Surel itu membuat jantungnya berdebar kencang. Sesuatu yang dia tunggu setelah setahun lebih akhirnya datang. Tuhan menjawab doanya. Namanya Amanda, lembut matanya benar-benar meluluhkan Ananta. Tatapannya selalu membuat Ananta merasa penting, merasa menjadi satu-satunya pria yang pantas memiliki Amanda. Tatapannya benar-benar meneduhkan hati. Manifesto wanita sempurna.
 
Inneke menginap di YOTELAIR Amsterdam Schiphol. Hotel yang memang disediakan untuk para pramugari beristirahat sembari menunggu penerbangan selanjutnya. Tapi, bukan YOTELAIR yang akan didatangi Ananta. Anne Frank Huis menjadi destinasi yang akan Ananta datangi. Anne Frank Huis adalah tempat persembunyian Anne Frank dan keluarganya. Anne Frank adalah remaja kelahiran tahun 1929 yang memiliki darah Jerman-Yahudi. Dia dan keluarganya bersembunyi dari  Rezim Nazi yang berusaha membunuh entis yahudi pada perang dunia kedua. Anne Frank Huis kini menjadi musem dan salah satu destinasi wisata turis yang terkenal di Amsterdam.
 
Amanda sedang berlibur di Amsterdam. Sudah tiga hari dia disana. Amanda mengirimkan surel pada Ananta untuk menemaninya sehari sebelum dia pulang, kembali ke Indonesia.
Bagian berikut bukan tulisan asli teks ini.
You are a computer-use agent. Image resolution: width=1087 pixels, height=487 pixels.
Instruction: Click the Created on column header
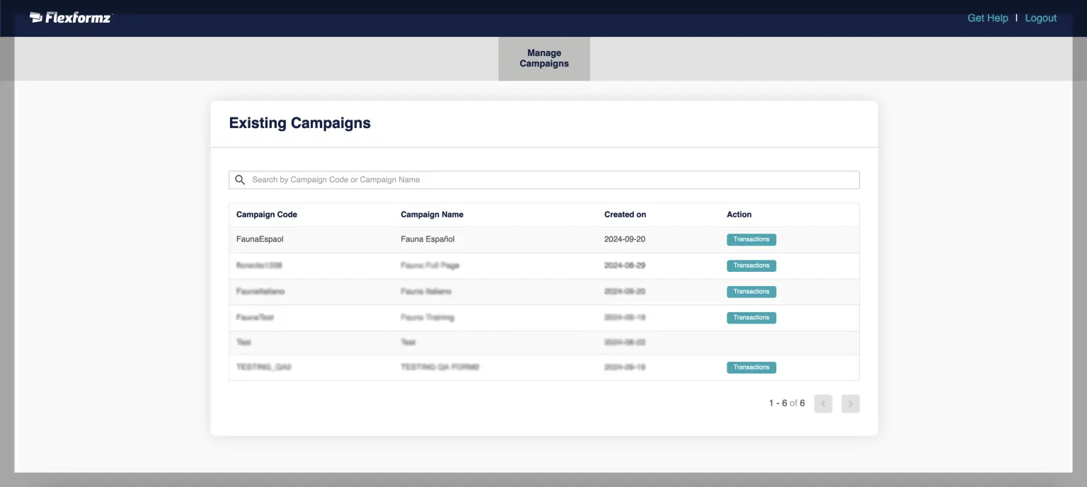pyautogui.click(x=625, y=214)
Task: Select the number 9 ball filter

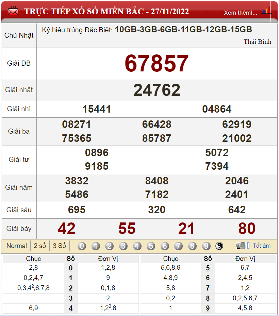Action: (x=206, y=246)
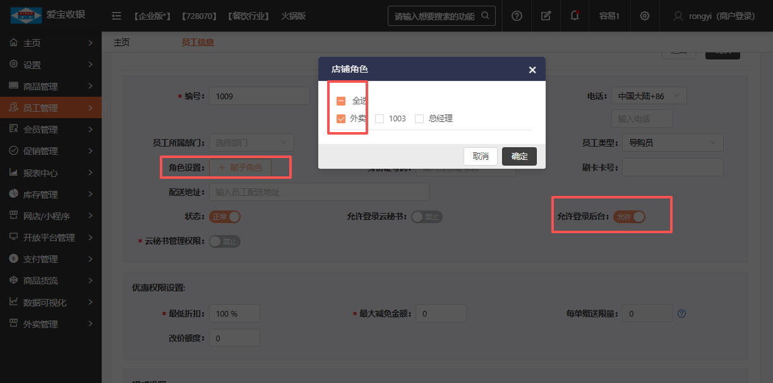Open the 报表中心 sidebar menu
773x383 pixels.
(51, 173)
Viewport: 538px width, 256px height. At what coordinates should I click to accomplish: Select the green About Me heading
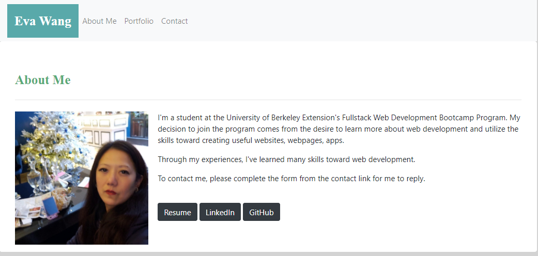[43, 80]
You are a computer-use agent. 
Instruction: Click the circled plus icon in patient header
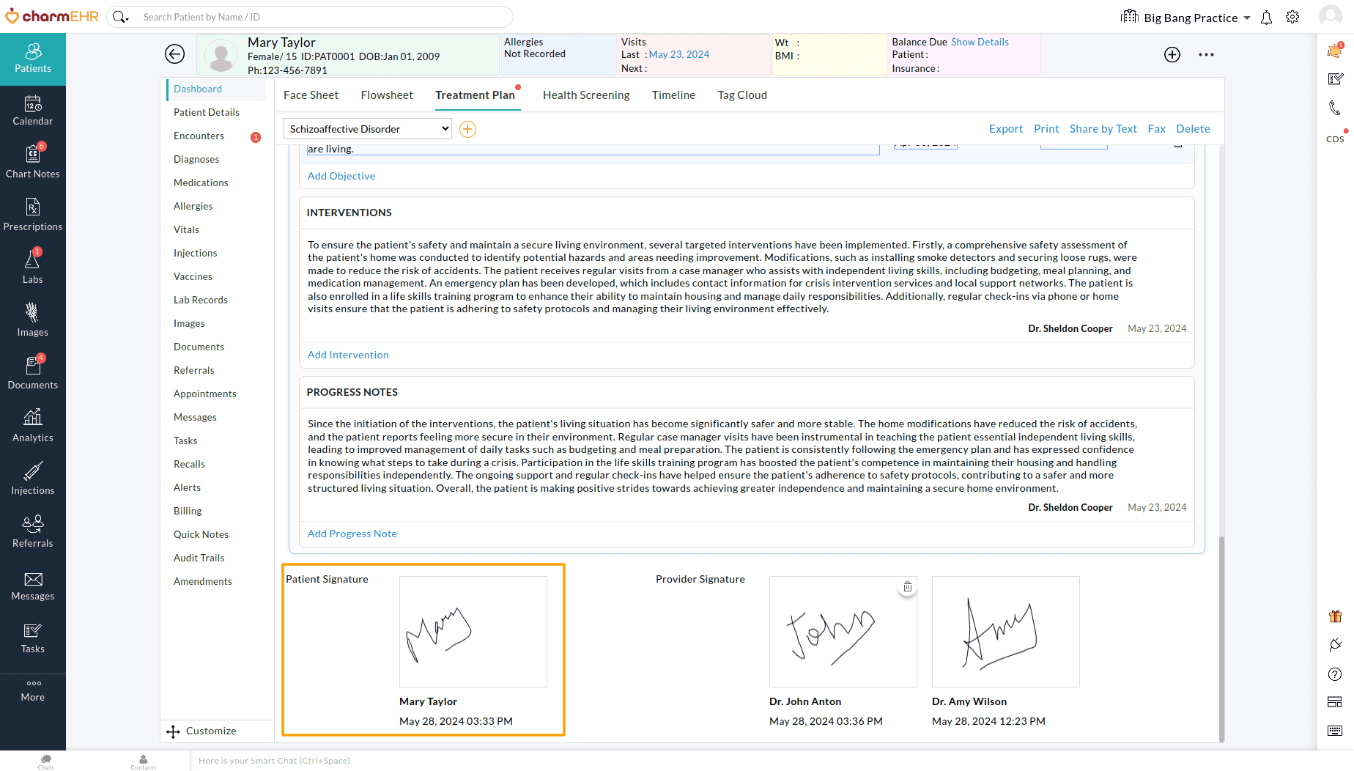pos(1172,54)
Amanda adalah wanita yang sejak lama membawa Ananta pada mimpi-mimpi indah tidurnya. Tak ada yang mengetahui bahwa sebenarnya Ananta mencintai Amanda, bahkan Inneke hanya dijadikan Ananta sebagai pelarian saat Amanda tak memfokuskan diri padanya. Bukan hanya Inneke, Ananta membuat teman-teman wanitanya berharap berlebihan padanya. Mengharapkan cinta dan kasih sayang darinya. Inneke hanya satu dari banyaknya wanita yang terlihat dicintai Ananta. Padahal, hanya Amanda yang menghuni hatinya, pikiran dan jiwanya. Ananta terpaksa memperalat orang-orang seperti Inneke untuk merebut hati Amanda.
 
Terdengar jahat, memang. Tapi, bukankah kita menjadi gila untuk orang yang kita cinta? Melakukan apapun untuk membuatnya nyaman dan berada di pelukan. Cinta memang jahat, cinta bisa mengubah manusia menjadi kesetanan. Ananta adalah contoh dari orang-orang yang merasa terluka, padahal dialah yang telah melukai hati banyak orang. Kita tahu, selalu ada konsekuensi bagi orang-orang yang bermain-main dengan cinta.
 
Ananta menunggu di depan Anne Frank Huis, diantara keramaian dan antrean turis-turis. Menunggu adalah bagian dari hidupnya, soal ini dia tak pernah mengeluh. Baginya, menunggu adalah seni mencintai. Orang-orang yang menunggu tahu betul untuk apa mereka melakukan itu, untuk siapa dan mengapa mereka harus menunggu. Bagi Ananta, Amanda adalah alasan besar baginya untuk menunggu bahkan sejak setahun yang lalu.
 
Tak lama Ananta menunggu. Kurang dari satu jam, matanya tertumbuk pada seorang wanita dengan blus putih dan jeans biru muda yang sobek di bagian lutut. Sepatu Oxford berwarna cokelat muda membuat senyum Ananta mengembang setelah melihatnya.
 
“Ayo,” Amanda tersenyum, menarik tangan Ananta
“Looh, mau kemana?? Kita kesini, kan??” Ananta menunjuk Anne Frank Huis.
“Udah ikut aja,” Amanda menggandeng tangan Ananta.

 

Ananta tersenyum, melirik genggaman tangan Amanda. Jari-jari mereka saling melengkapi. Raut muka sumringah menghiasi langit-langit Amsterdam siang itu. Bahkan dinginnya yang mencapai 13oC justru terasa hangat. Tak ada percakapan selama perjalanan, Ananta tak pernah sedekat ini sebelumnya, dia tak ingin merusak suasana.

 

Beberapa menit jalan kaki, mereka berdua sampai pada satu rumah bergaya eropa dengan pintu berwarna hitam dan lonceng natal yang masih menggantung di bagian tengah daun pintu. Amanda melepas genggamannya, mengambil kunci pada saku kanan celananya lalu membuka pintu. Belum selesai Ananta bertanya tentang rumah itu, Amanda menarik tangan Ananta, lalu menutup pintu, menyandarkan tubuh Ananta pada pintu—mencium bibirnya. Tangan Amanda meraih kunci, memutarnya, mengunci pintu setelah dua kali tekanan.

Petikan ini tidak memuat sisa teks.